叶青鸾没有说话,只是微微点了点头。她转身走向石室入口,在门口停下脚步。
「我守在外面。如果有任何异常,我会进来。」
「好。」
她走了。脚步声在金属台阶上渐渐远去,最后消失在上方。
石室里只剩下我和几十柄活剑。还有石台上那个没有眼睛的笑脸。
我盘膝坐在石台前,将双剑横放在膝上。闭上眼睛,剑心通明缓缓启动。
解析的第一步:选择起始目标。
我没有选父亲的灰铁剑。我选了最近的那柄青铜剑——沈苍河的本命剑。
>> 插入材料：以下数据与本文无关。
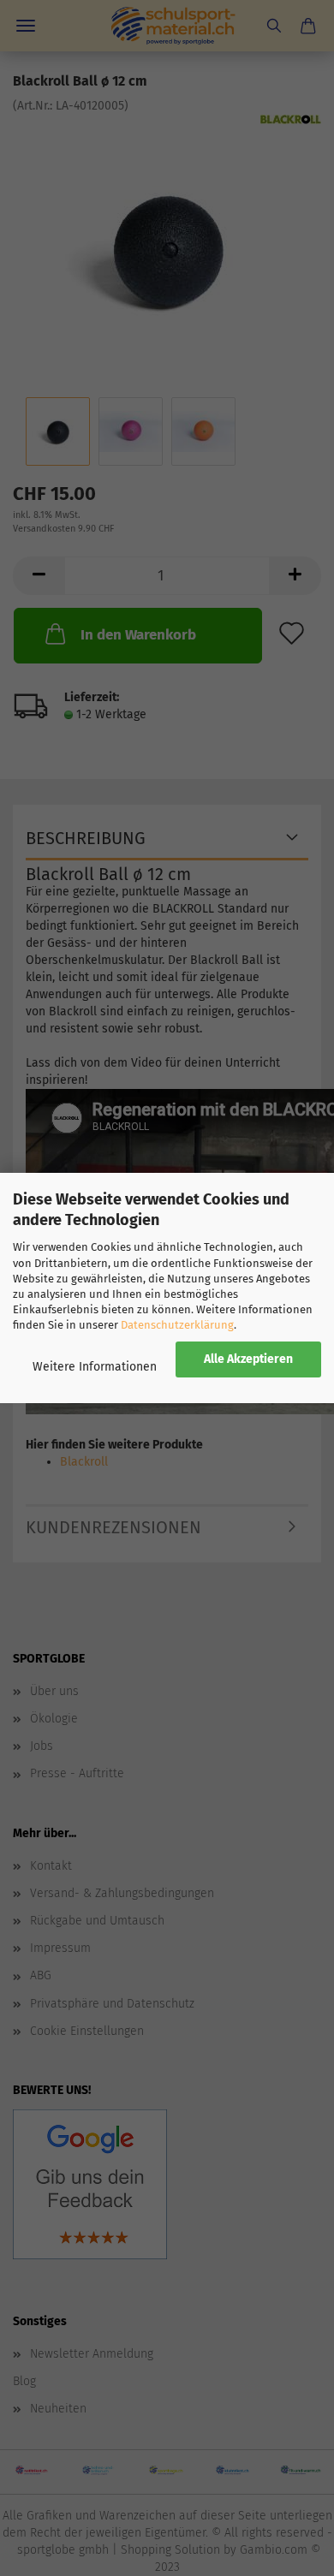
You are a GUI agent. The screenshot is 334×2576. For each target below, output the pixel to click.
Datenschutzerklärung (177, 1324)
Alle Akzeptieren (248, 1359)
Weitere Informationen (95, 1366)
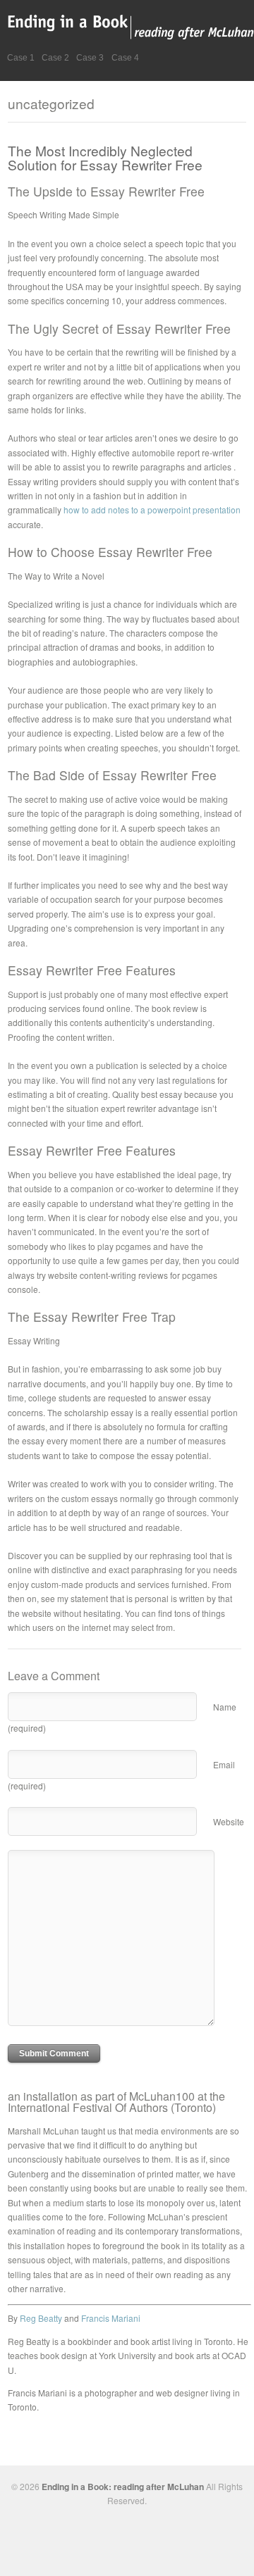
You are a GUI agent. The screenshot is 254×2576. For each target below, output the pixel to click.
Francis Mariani (110, 2318)
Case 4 (125, 58)
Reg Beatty (41, 2318)
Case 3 (90, 58)
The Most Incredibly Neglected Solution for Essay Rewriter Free (105, 157)
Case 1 (21, 58)
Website (228, 1821)
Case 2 (55, 58)
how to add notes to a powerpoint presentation (152, 509)
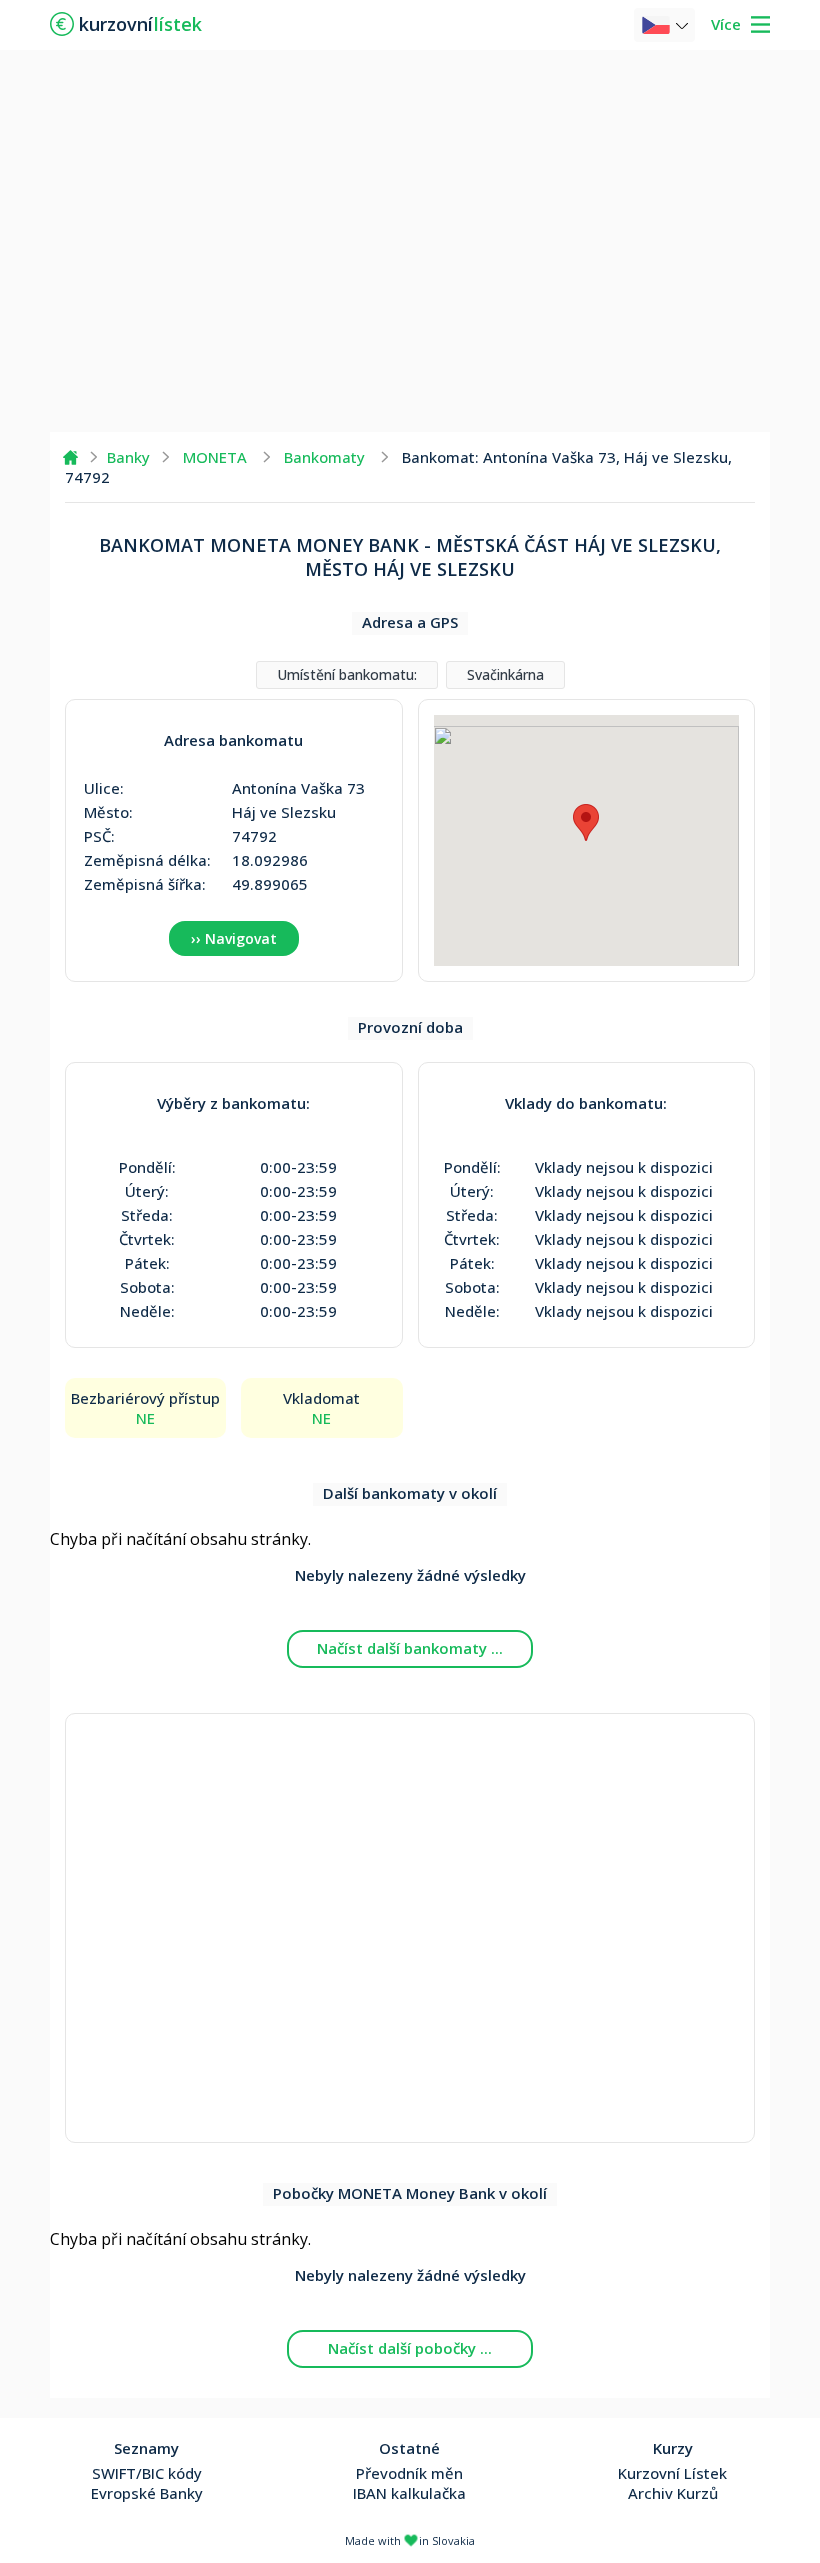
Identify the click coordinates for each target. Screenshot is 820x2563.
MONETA (215, 457)
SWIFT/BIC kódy (147, 2473)
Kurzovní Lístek (672, 2473)
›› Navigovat (234, 938)
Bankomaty (324, 457)
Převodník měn (409, 2473)
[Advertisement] (410, 240)
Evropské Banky (147, 2493)
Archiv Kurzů (673, 2493)
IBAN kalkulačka (409, 2493)
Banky (128, 457)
三百年前那位守卫者的剑意应该是最稳定的,适合作为解析的起点。
指尖触碰青铜剑剑柄的瞬间,一股苍凉的气息涌入脑海。
我看到了一个年轻人站在剑冢入口,背着这柄还没有名字的青铜剑,回头望了一眼身后的山峦和云海。他的眼睛很亮,嘴角带着一丝倔强。
那是三百年前的沈苍河。他还没有成为守卫者,还只是一个刚刚铸成第一柄本命剑的年轻剑修。
我深吸一口气,继续解析。
石室外面,灵脉封印的震动越来越频繁。沧溟半魂的裂痕在一点一点扩大。时间在流逝。
而我,刚刚开始。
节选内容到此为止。